Kent yaşamına dair ne varsa her şeyi ardımızda bırakıp, Doğu Karadeniz’in serin ve oksijen yüklü havasına doğru uçuyoruz. Hayattan birkaç gün de olsa ödünç alıp Ordu’dan Giresun’a, Trabzon’dan Rize’ye ve Artvin’e yörenin başı bulutlarda yaylalarına… Uçağımız Ordu – Giresun Havalimanı’na doğru yavaş yavaş pistten havalanırken, “gitmek ne güzel!” diye geçiriyorum içimden. Yolculukları seviyorum. En çok da bedenimi ve ruhumu serinleten seyahatleri… Bu kez sonbaharı Doğu Karadeniz’de karşılamak istiyorum. Denizin her zamankinden mavi olduğu, renklerin belirginleşip yüzlerin gülümsediği, günlerin daha uzun sürdüğü coğrafyada… Doğanın tüm güzelliklerini alabildiğine kucaklamak için… Artvin yolunda, yıllar önce kendisiyle Anadolu’nun renkleri üzerine röportaj yaptığım gazeteci Coşkun Aral’ın sözlerini anımsıyorum: “Artvin’de bir tarafta kar yağarken, öbür yanda güneşin doğanın tüm renklerini ortaya çıkardığına tanık olabilirsiniz. Açıkçası buranın muhteşem doğası ve tozsuz yeşili beni çok cezbediyor.” Gerçekten de Artvin’de yemyeşil tepeler, keskin vadiler ve dağ yamaçları arasında gezindikçe ona hak vermeden edemiyorum… Kaçkar Dağları’nın el değmemiş doğasına sığınan Artvin, ormanlarla çevirili yaylaları, el değmemiş dağ gölleri ve tarihi Gürcü kiliseleriyle Doğu Karadeniz’in en uzak ve sürprizli köşesi. Göğe komşu topraklarda
“mutlu ağaçların” peşine düşüyorum.

Artvinliler, “eğer mutlu ağaçlar görmek istiyorsan, onlar Kafkasör’de yaşıyor.” der. Ben de onların sözüne uyup soluğu, bu yaylada alıyorum. Şehir merkezine sadece beş kilometre mesafedeki Kafkasör Yaylası, her yıl haziran ayı sonunda yapılan boğa güreşleriyle ünlü. Çam, köknar ve ladin ağaçlarıyla çevrili geniş bir alana yayılan yayla, denizden yaklaşık bin 250 metre yükseklikte. Artvin’in “yeşil şemsiyesi” olarak da adlandırılan yayla, kentin su kaynaklarının önemli bir bölümüne sahip.

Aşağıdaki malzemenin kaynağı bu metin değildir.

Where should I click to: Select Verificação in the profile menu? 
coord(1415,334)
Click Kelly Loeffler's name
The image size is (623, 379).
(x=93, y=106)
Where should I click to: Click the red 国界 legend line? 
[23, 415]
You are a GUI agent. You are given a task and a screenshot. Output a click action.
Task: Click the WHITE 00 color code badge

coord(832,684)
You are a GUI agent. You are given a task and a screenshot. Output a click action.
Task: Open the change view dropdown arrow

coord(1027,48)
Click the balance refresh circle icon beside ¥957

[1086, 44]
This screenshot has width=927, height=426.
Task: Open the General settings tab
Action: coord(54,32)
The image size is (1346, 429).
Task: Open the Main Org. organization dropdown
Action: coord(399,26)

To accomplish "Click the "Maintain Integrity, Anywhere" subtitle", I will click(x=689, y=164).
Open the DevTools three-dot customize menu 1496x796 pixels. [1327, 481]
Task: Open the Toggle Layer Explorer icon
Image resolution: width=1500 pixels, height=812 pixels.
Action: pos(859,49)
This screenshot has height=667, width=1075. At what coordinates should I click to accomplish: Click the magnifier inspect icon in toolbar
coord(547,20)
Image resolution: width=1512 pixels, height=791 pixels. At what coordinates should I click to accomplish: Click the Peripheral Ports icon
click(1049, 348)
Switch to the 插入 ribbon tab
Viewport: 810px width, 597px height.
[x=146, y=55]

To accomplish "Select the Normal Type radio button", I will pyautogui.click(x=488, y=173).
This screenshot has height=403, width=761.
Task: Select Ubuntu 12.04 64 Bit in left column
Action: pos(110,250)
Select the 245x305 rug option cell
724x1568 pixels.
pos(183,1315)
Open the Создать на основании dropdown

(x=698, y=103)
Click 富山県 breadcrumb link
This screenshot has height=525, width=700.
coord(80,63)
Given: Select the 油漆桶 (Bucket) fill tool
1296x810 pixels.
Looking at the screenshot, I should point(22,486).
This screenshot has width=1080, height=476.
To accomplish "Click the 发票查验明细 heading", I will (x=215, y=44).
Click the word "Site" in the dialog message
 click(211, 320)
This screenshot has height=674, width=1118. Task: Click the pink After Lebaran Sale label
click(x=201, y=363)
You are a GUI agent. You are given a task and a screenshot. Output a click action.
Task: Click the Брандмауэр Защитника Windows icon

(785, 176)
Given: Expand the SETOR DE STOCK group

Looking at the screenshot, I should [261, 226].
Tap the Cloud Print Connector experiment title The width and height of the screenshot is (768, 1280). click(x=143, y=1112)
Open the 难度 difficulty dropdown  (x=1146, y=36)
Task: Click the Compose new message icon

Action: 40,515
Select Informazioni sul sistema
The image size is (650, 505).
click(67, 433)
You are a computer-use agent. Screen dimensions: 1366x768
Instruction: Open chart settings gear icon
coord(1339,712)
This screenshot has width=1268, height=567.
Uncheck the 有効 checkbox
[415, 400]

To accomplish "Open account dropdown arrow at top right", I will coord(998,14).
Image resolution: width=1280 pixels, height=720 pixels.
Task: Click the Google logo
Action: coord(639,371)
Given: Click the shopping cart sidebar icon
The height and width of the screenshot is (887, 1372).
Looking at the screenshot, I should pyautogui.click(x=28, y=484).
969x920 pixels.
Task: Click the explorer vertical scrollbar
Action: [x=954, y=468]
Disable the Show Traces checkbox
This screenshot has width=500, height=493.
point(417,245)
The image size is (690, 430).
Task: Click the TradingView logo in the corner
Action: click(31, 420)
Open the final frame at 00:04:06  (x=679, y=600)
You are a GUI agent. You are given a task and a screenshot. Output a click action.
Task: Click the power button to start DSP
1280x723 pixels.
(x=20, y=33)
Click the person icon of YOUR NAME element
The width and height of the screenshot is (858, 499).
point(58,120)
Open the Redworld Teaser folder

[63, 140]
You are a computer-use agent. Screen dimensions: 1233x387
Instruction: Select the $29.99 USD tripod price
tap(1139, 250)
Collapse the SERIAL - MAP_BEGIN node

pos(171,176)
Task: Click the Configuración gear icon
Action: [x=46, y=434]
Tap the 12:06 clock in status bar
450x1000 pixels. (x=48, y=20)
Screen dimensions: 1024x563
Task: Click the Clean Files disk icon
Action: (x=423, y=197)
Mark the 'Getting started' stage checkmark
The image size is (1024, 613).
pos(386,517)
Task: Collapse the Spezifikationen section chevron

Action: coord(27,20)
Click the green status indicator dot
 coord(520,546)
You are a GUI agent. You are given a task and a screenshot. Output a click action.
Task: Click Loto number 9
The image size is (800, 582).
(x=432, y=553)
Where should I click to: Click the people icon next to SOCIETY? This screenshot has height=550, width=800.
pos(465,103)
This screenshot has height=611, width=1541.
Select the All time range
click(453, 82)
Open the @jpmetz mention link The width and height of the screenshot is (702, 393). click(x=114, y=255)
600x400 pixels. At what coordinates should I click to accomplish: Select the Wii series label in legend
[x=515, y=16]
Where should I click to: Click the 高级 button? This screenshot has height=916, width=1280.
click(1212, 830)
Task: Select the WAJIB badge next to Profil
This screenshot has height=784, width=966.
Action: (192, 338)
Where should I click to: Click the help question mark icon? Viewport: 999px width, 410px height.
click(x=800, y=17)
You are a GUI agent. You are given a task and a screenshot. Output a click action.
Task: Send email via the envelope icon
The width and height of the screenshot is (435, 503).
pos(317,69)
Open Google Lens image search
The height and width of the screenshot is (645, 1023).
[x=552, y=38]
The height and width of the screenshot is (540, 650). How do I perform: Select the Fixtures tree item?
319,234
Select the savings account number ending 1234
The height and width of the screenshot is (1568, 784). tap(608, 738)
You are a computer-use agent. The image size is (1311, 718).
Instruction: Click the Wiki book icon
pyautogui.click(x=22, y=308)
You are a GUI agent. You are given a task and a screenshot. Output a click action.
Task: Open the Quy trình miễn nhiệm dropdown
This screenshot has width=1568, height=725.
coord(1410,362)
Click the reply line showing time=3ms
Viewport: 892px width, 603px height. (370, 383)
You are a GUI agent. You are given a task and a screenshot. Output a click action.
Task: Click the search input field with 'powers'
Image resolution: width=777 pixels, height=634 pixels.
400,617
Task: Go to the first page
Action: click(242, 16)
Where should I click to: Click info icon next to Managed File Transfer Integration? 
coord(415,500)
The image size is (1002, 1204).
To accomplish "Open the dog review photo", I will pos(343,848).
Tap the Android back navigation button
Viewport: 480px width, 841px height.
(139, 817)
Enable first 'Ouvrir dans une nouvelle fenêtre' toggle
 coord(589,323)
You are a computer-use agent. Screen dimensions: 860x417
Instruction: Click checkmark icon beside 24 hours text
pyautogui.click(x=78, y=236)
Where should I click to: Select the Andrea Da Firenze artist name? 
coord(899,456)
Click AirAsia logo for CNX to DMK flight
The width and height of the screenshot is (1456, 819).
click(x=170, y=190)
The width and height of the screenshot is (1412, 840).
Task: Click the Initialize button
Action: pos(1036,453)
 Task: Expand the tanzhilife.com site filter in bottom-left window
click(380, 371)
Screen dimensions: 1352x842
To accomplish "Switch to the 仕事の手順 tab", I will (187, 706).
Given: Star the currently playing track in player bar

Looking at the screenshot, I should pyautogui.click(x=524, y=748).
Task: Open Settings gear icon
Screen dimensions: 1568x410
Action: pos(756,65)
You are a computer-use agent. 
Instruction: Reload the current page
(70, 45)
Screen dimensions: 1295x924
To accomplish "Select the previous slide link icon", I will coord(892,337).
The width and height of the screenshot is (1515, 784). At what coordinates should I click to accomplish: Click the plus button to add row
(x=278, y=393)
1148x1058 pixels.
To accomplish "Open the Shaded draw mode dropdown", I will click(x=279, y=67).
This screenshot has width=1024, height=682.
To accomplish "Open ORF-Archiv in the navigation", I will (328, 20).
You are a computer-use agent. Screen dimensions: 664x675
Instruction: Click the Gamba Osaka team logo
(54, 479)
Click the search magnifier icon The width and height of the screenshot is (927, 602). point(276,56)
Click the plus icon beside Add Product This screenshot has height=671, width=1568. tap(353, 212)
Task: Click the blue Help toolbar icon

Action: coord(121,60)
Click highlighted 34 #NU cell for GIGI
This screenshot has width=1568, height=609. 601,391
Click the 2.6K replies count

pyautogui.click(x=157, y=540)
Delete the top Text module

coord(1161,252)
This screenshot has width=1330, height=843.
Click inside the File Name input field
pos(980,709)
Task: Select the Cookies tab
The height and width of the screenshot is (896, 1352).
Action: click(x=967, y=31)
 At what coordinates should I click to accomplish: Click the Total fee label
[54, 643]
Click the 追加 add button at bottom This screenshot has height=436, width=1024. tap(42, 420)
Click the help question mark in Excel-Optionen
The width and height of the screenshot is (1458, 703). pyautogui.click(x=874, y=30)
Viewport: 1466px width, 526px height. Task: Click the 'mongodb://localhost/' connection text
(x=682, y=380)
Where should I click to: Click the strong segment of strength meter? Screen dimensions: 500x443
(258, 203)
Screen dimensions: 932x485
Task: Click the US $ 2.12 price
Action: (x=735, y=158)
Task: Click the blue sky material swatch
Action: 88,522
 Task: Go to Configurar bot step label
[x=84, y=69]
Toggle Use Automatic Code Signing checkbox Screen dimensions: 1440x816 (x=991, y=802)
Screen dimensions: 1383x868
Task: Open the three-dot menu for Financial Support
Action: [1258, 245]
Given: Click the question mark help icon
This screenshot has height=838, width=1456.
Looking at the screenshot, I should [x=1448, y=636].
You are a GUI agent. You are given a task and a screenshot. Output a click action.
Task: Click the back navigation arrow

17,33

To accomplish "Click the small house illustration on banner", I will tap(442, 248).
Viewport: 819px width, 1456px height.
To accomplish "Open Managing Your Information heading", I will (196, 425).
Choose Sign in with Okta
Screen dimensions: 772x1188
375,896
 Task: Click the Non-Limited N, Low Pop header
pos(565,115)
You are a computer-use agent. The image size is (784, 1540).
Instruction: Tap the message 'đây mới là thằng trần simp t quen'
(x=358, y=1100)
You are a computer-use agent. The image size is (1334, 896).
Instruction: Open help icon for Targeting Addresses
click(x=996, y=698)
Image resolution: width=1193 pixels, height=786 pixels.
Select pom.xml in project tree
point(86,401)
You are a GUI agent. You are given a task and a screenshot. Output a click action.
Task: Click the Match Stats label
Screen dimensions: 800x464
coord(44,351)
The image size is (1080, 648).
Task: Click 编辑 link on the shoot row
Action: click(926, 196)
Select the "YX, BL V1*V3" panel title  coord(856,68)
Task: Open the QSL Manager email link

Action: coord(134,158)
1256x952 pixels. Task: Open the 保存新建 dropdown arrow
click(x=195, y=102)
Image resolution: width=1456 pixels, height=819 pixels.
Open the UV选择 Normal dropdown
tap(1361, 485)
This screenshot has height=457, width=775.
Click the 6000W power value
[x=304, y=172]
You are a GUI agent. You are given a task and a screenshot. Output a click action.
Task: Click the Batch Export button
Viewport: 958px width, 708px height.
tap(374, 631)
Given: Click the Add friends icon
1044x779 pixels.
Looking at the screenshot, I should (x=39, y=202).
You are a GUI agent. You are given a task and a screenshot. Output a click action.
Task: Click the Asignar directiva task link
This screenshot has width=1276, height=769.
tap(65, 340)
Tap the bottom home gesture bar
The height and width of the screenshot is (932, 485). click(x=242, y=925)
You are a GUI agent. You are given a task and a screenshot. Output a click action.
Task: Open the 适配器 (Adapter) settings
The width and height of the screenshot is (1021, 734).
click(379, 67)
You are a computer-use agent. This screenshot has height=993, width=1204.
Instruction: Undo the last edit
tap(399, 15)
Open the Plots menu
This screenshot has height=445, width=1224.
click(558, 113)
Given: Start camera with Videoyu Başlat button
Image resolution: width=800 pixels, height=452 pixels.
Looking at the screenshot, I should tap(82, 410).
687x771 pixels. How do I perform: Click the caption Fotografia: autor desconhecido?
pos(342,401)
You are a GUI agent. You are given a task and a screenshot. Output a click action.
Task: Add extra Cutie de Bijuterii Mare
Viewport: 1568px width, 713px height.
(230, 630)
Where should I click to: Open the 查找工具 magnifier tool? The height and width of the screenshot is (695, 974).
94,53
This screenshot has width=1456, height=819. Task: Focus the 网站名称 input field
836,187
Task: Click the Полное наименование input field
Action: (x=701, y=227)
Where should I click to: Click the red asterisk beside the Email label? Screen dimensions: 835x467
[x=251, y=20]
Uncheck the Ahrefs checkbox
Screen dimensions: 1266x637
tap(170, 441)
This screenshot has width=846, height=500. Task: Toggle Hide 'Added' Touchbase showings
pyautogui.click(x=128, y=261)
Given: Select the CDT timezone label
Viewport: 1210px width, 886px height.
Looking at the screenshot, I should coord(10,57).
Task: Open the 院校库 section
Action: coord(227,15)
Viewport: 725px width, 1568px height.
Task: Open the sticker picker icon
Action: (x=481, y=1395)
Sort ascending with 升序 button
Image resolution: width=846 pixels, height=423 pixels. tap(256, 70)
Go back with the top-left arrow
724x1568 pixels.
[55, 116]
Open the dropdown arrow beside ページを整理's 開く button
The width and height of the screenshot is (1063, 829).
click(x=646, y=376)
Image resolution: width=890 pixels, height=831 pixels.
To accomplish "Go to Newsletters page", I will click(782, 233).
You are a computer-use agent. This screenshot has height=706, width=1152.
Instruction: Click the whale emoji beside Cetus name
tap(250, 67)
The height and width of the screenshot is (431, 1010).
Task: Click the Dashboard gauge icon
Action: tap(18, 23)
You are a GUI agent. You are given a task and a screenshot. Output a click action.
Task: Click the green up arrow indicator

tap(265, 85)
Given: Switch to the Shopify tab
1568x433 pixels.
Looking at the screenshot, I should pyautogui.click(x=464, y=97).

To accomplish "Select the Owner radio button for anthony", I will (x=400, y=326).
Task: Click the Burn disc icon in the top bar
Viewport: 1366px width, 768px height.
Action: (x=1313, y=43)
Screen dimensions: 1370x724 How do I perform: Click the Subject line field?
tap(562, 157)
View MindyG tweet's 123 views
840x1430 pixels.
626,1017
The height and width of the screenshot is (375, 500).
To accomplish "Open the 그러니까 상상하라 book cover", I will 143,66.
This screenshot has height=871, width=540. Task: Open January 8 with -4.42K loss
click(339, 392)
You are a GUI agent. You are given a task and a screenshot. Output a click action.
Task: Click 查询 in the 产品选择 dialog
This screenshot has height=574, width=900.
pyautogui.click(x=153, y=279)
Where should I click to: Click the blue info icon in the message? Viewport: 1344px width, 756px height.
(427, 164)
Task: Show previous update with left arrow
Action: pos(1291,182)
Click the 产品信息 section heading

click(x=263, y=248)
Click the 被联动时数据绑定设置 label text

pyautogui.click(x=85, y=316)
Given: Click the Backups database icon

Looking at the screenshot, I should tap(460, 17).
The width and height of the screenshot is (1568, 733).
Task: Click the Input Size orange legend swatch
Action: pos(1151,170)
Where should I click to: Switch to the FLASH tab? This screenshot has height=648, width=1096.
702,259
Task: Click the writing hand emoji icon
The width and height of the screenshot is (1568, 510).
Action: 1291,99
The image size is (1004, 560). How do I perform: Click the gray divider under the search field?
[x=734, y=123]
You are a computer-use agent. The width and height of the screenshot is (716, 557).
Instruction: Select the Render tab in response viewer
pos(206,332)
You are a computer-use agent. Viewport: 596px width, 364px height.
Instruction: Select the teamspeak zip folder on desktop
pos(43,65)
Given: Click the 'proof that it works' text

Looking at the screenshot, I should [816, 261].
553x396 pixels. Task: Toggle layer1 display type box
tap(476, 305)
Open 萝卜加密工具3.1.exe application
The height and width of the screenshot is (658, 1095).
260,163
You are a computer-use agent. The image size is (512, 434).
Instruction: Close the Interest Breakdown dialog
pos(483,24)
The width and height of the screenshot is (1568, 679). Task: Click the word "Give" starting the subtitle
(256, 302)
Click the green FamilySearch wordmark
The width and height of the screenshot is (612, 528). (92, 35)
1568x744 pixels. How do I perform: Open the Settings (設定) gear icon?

Ormanlık yamaçlarında yöresel yemeklerin sunulduğu kır lokantaları ve konaklama tesisleri bulunan yayla, sadece mutlu ağaçlarıyla değil; mutlu insanları, kuşları, çiçekleri ve kelebekleriyle sizleri bekliyor. Tıpkı diğer Doğu Karadeniz yaylalarında olduğu gibi…

ANTİK KARİA’NIN İZİNDE

Doğal güzelliklerden bahsedip Ege’ye uzanmamak olmaz. Tam da bu düşünceyle “Biraz gezip, sonbahar havası alalım!” dedik ve taktık sırt çantalarımızı sırtlarımıza, çıktık yola… Bodrum Havalimanı’na sadece 5-6 kilometre uzaklıktaki Milas – Ören Yolu’ndan Çamköy yönüne dönerek Uyku Vadisi’ne açılan dere içine ulaşıyoruz. Muğla’nın Milas ilçesi sınırları içerisinde yer alan bu eko-turizm bölgesi, geliştirilmekte olan temalı park projesi kapsamında koruma altına alınmış. Eski adı Mylasa olan Milas, Antik Çağ’da Halikarnassos ve Afrodisias ile birlikte Karia Uygarlığının üç büyük kentinden biri olmuş. Arkeoloji dünyasında yüzyılın keşfi olarak nitelendirilen Hekatomnos Mezarı buluntusu ile gündeme gelen Milas’a 15 kilometre mesafedeki Uyku Vadisi ise 10 yıl kadar önce turizme açılmış. Yaz aylarında 45 santigrat dereceye ulaşan hava sıcaklıklarında yerli ve yabancı turistlerin uğrak yeri olan vadi, asıl tanınırlığını Karia Yolu’na borçlu. Yunus Özdemir, Altay Özcan ve Dean Livesley adında dört Anadolu aşığının dört yılda işaretleyip kitaplaştırdığı Karia Yolu, bugün Carian Trail adıyla dünyanın en iyi yürüyüş rotaları arasında yer alıyor. Bu rotanın en huzurlu köşelerinden biri ise şu an kıyısında olduğumuz Uyku Vadisi. Peki buraya neden bu isim verilmiş? Rivayete göre Osmanlı’nın son zamanlarında bölgede varlıklı Yahudi köylüler yaşarmış. Bunu öğrenen bir grup eşkıya, bölgeye gelip zenginlerin evlerini soymuşlar. Mağdur köylüler, hemen kolluk kuvvetlerinden yardım istemişler. Zabitler, eşkıyaların peşine takılmış ve zorlu bir kovalamaca başlamış. Günler süren koşuşturmacanın sonunda zabitler, heybetli bir ağacın altında yatan eşkıyaları fark edip, onları kıskıvrak yakalamışlar. Eşkıyaların rahatlığı ve ulu orta serilip yatmaları zabitleri çok şaşırtmış. Eşkıyalara yakalanmaktan neden korkmadıklarını sormadan edememişler. Haydutlar, son derece pişkin bir tavırla, “Bu cennete gelip de tatlı bir uykuya dalmamak ne mümkün?” diye yanıt vermişler.